Je lui souris. Mais d'un coup, je me fige. Je viens de reconnaitre quelqu'un parmi les policiers. Je baisse la tête et les observe de biais. J'avais vu juste : ce ne sont pas des policiers mais des mafieux. Je le sais, Gabriel est là. A quelques mètres de moi. Si jamais il tourne la tête dans ma direction, je suis foutue. J'enfile discrètement mon sac à dos et me lève en essayant de ne pas me faire remarquer.

- Elle est là !

Top départ. Je passe de wagons en wagons sans jamais ralentir. J'entends les mafieux me courir après. Je sens presque leur souffle derrière moi. L'adrénaline me donne des ailes. Je sors du train et repère une voiture dont les clés sont encore sur le contact. Je démarre en trombe et sors du tunnel en marche arrière. Je rattrape une route et ignore la limitation de vitesse. Le talkie-wookie oublié sur le tableau de bord me donne toutes les informations dont j'ai besoin pour échapper à mes poursuivants.

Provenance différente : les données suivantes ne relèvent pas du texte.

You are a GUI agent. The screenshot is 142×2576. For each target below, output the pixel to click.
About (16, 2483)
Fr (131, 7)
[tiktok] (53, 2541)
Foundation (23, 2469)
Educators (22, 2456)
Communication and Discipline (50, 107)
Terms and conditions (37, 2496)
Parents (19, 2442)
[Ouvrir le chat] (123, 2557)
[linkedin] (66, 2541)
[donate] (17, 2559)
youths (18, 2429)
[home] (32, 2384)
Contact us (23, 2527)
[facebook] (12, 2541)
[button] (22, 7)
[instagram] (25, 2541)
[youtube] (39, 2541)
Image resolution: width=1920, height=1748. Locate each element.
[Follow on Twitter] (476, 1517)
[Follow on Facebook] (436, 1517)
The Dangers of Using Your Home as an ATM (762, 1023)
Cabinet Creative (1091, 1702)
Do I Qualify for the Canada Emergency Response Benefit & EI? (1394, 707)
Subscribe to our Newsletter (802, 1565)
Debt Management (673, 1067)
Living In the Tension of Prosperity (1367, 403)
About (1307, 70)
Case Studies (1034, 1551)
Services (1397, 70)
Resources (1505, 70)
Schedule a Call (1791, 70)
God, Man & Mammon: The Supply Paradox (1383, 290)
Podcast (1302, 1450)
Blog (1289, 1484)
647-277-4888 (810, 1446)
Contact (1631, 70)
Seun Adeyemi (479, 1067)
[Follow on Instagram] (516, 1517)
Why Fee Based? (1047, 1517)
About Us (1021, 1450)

-Miles prend à gauche et coupe lui la route.

- Reçu.

- Arrêtez vos bêtises, rage Gabriel, à cette vitesse vous vous percuterez. Miles, reviens à ta place elle cherche à ramener les flics.

On dirait que mon plan n'a pas échappé à Gabriel. J'accélère encore et me retourne un bref instant pour savoir s'ils me suivent toujours. Bref instant qui m'est fatal. Quand je me reconcentre sur la route, j'ai à peine le temps de voir surgir une berline noire que mon pare-brise explose. Je vois le sol remplacer le ciel étoilé et un choc violent me fait perdre connaissance.

+++

Quand je rouvre les yeux, je n'entends rien. Ma vue est brouillée par mon sang, je dois être blessée au front. Je vois des silhouettes s'agiter autour de la voiture. L'une d'elle est agenouillée près de moi et je devine à ses gestes qu'il est en train d'enguirlander quelqu'un. Je devine un silence entre les deux et je sursaute en entendant une détonation. Je ne pensais pas en être capable mais je me mets à trembler comme une feuille. Ça me fait mal, très mal. J'ai peur, je ne sais pas ce qui m'arrive. La seule chose que je sais, c'est que je n'ai pas pu traverser la frontière. Ils m'ont reprise.

Gabriel

Lorsque j'ai vu la voiture se retourner trois fois sur la route, j'ai immédiatement accéléré. Miles n'a pas obéi : il a persisté dans son idée à vouloir lui couper la route. J'espère que Mia est seulement évanouie. Je la vois, inerte et je ne sais pas si elle respire. Miles accourt, sain et sauf, tout joyeux :

- Tu vois Gab, je t'avais dit que je l'aurais.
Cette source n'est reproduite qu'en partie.